CICITEM: Un año de incertidumbre y ausencia de definiciones.
"La confianza en las instituciones regionales no se decreta; se defiende con acciones oportunas. A un año de presentarse la denuncia vinculada al CICITEM, la total ausencia de definiciones procesales abre una grieta peligrosa en la credibilidad pública. No se trata de presionar ni de anticipar juicios, sino de exigir que el sistema persecutor demuestre la celeridad y rigurosidad que una democracia moderna le exige."
•Ha transcurrido ya un año desde que el Gobernador Regional presentó la denuncia por presuntos delitos vinculados al CICITEM y, hasta la fecha, la causa continúa desformalizada. En términos simples, ello implica que aún no existen personas formalmente imputadas ni medidas cautelares vigentes, situación que legítimamente genera inquietud y preocupación en la ciudadanía.

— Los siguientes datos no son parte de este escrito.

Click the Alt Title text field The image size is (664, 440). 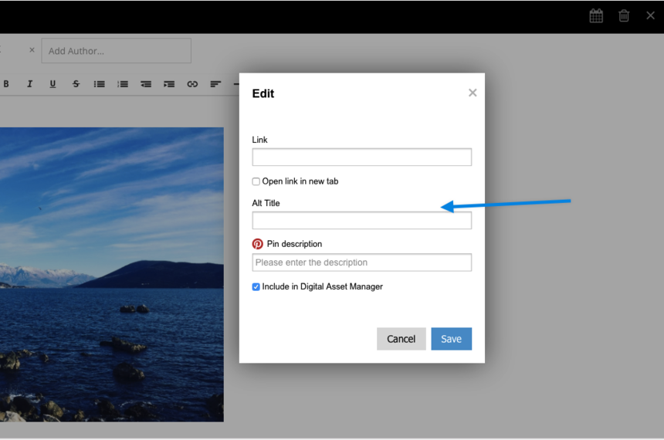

•Como Consejero Regional, pero también como ciudadano, considero razonable esperar que investigaciones de esta naturaleza —que involucran recursos públicos, principios de probidad administrativa y la confianza en las instituciones regionales— avancen dentro de plazos prudentes, con diligencias visibles y señales concretas de progreso investigativo. Las demoras excesivas terminan afectando no solo la percepción pública sobre la eficacia del sistema, sino también la estabilidad y credibilidad institucional de la propia región.

•Aquí no se trata de emitir juicios anticipados ni de interferir en la autonomía de los órganos persecutores. Se trata, más bien, de algo básico en una democracia moderna: exigir que las instituciones funcionen con celeridad, transparencia y rigurosidad, especialmente cuando están comprometidos recursos fiscales y el interés público regional.
•La ciudadanía tiene derecho a conocer si existen responsabilidades, si las denuncias cuentan con sustento suficiente o si, por el contrario, corresponde descartar eventuales ilícitos. Pero esa claridad solo puede alcanzarse mediante investigaciones oportunas y técnicamente sólidas. Mantener durante largos períodos una causa sin definiciones concretas solo prolonga la incertidumbre y debilita la confianza pública.

•Cuando están en juego recursos públicos y la fe institucional, la respuesta del Estado no puede ser indiferente ni indefinida. Debe ser proporcional a la gravedad de los hechos denunciados, pero también oportuna, transparente y capaz de entregar certezas a la comunidad.